**What is needed:** Beginning at the line that holds "Task: Open adjustments circle icon", restate each line exactly through the final line of the records. Include both of those lines.

◆ ◆ ◆ ◆ ◆ ◆ ◆

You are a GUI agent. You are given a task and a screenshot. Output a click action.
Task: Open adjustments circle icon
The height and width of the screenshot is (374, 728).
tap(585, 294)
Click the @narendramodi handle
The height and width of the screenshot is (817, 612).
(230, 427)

◆ ◆ ◆ ◆ ◆ ◆ ◆

**Reply to the exercise:**
Task: Open adjustments circle icon
The height and width of the screenshot is (374, 728).
tap(585, 294)
Click the @narendramodi handle
The height and width of the screenshot is (817, 612).
(230, 427)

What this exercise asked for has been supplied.